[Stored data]
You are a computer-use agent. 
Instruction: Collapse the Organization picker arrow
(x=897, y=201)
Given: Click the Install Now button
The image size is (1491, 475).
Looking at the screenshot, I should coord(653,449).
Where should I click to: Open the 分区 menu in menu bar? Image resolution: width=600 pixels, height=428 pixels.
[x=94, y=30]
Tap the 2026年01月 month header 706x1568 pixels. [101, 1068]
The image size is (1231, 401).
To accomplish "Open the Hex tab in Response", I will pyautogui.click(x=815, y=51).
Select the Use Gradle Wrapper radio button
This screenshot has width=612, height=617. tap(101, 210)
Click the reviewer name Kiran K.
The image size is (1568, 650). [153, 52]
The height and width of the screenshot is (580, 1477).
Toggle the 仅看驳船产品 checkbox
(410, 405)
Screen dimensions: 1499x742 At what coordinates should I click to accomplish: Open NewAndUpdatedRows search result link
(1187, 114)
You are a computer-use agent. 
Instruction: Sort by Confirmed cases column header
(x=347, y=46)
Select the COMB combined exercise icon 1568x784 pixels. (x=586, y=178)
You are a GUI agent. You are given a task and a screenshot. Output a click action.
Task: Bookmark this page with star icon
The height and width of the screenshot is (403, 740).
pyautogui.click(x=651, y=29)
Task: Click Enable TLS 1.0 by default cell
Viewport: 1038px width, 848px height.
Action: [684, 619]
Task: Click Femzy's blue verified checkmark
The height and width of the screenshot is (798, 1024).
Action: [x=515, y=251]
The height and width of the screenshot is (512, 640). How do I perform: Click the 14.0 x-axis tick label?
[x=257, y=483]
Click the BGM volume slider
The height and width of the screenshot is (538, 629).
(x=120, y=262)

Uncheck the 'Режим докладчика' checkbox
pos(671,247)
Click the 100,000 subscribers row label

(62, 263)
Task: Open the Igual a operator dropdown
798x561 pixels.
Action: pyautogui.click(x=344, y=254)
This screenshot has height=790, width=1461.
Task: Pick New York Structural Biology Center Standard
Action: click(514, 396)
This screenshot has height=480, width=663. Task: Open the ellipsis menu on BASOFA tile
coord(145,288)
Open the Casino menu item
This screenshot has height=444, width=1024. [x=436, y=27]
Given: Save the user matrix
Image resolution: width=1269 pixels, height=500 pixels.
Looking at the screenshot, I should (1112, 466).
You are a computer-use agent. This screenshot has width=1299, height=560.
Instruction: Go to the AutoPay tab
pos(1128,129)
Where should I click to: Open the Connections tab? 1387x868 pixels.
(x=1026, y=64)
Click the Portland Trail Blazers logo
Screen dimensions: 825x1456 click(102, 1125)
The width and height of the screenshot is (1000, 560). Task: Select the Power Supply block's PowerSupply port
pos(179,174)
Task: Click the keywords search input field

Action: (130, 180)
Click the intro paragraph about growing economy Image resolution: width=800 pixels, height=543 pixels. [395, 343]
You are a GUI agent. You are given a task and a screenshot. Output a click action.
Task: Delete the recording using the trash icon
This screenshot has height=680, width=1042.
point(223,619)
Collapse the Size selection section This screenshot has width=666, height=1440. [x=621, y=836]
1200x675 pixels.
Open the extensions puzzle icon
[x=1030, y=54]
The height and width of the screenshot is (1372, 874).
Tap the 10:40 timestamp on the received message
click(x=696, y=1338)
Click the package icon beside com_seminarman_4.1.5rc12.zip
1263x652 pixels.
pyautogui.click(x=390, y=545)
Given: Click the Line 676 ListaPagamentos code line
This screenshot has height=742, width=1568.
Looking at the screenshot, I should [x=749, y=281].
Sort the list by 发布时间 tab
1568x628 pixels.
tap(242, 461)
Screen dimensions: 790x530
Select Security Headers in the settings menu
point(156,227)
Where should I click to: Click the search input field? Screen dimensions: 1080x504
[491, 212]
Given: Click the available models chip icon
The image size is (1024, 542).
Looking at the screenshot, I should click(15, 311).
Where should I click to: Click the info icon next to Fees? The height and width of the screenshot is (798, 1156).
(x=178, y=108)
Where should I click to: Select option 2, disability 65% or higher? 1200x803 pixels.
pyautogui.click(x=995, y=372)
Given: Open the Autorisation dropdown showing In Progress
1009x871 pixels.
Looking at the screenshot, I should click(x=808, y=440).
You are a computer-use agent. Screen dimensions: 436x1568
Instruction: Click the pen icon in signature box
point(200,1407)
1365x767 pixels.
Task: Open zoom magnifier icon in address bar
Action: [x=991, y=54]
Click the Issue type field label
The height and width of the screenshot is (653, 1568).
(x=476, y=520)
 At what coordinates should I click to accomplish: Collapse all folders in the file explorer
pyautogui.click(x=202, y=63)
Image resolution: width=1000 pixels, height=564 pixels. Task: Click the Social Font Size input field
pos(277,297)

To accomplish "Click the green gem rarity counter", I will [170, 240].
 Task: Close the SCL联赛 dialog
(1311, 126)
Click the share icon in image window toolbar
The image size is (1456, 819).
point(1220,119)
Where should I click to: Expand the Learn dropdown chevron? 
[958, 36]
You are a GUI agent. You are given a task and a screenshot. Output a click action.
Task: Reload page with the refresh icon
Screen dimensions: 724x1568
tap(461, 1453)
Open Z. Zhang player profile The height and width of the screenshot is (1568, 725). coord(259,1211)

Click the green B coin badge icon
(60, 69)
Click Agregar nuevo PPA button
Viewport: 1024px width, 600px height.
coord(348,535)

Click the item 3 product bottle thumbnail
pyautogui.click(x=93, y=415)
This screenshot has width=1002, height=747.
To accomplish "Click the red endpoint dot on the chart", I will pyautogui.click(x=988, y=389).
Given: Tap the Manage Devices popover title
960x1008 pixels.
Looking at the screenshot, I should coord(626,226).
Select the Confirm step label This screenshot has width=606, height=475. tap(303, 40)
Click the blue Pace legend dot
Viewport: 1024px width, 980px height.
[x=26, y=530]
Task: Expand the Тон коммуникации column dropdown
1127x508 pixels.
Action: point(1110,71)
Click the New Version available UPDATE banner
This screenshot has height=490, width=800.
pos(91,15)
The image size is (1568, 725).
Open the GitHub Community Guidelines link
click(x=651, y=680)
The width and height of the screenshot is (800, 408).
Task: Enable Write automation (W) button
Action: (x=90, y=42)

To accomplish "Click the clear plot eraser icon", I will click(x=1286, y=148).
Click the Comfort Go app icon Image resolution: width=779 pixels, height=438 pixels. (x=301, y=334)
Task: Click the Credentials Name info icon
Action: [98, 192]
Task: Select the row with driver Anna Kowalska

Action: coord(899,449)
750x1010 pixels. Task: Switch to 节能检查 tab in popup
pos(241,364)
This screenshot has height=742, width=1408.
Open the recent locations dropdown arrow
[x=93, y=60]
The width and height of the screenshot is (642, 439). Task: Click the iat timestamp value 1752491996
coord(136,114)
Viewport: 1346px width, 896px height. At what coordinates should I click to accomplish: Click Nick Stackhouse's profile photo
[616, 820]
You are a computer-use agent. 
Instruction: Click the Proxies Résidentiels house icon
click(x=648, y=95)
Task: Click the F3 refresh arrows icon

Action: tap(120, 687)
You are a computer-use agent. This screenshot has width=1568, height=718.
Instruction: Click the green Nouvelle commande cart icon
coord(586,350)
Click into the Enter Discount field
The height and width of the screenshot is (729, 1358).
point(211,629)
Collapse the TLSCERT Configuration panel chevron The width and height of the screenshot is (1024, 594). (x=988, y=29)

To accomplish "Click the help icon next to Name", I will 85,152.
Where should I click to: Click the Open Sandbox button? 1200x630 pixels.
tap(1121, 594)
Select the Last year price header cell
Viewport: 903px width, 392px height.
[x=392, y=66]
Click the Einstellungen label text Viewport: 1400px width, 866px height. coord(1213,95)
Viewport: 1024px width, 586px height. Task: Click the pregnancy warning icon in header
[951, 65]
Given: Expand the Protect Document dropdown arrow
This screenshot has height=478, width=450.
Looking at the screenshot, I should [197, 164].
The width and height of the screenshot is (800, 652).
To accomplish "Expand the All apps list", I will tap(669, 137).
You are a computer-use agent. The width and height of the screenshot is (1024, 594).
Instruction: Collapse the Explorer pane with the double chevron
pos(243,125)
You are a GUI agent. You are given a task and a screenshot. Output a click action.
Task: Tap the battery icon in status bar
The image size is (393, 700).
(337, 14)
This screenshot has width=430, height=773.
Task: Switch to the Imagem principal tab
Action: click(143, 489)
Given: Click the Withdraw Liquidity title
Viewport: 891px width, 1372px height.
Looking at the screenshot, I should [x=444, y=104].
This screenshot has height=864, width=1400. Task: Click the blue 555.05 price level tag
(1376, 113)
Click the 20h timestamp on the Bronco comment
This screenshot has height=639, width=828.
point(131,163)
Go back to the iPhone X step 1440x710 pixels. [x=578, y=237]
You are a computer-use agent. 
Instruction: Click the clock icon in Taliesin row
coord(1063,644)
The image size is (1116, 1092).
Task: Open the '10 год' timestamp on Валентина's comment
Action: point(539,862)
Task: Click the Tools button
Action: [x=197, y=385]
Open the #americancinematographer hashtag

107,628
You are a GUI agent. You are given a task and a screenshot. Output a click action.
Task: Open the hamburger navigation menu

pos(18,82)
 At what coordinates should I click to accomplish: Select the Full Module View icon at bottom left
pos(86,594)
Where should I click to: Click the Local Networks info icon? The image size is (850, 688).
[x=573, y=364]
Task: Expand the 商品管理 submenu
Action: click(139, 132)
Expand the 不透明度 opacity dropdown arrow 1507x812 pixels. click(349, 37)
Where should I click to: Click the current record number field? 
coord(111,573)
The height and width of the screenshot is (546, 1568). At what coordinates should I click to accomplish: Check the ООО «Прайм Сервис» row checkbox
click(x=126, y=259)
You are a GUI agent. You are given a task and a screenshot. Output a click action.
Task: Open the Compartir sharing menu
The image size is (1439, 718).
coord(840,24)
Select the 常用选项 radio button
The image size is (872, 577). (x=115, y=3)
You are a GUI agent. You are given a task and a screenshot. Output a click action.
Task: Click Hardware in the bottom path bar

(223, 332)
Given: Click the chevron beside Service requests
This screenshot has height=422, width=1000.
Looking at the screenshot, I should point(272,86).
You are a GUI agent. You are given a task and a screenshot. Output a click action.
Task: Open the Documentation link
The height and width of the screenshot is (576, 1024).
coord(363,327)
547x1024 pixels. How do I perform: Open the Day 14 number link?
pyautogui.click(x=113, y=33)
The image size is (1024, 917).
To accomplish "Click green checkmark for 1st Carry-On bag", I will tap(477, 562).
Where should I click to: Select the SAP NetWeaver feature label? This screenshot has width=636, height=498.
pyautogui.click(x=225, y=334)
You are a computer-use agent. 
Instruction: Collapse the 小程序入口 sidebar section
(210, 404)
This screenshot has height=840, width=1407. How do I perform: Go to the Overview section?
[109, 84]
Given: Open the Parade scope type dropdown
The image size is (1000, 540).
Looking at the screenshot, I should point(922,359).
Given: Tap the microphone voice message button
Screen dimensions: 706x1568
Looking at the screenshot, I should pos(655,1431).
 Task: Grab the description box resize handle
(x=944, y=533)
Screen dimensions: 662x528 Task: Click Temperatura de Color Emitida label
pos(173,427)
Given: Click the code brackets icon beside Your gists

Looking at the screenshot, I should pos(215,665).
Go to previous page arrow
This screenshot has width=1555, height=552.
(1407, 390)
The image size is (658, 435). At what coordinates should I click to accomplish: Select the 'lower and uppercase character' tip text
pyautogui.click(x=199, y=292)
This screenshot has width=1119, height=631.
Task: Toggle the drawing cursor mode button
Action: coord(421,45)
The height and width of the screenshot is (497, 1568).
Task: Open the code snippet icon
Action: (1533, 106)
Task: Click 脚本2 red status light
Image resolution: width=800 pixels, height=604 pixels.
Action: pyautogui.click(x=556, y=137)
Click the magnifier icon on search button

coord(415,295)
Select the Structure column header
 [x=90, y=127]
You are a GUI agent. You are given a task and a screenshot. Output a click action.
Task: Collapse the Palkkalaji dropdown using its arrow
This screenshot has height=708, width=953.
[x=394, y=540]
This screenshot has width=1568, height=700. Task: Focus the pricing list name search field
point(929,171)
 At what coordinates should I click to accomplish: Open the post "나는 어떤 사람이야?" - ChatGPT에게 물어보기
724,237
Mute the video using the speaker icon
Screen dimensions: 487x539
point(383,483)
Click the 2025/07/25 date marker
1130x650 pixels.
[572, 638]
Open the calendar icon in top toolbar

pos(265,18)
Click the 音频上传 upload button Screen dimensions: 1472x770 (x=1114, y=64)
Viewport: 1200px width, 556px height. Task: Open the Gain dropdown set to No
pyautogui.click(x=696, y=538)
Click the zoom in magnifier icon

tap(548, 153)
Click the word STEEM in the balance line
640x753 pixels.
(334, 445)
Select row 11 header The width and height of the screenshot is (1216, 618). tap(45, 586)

### Brief
Across the entries, each line containing the word "title" is to be counted once; the total alone is to be given.

### Task solution
2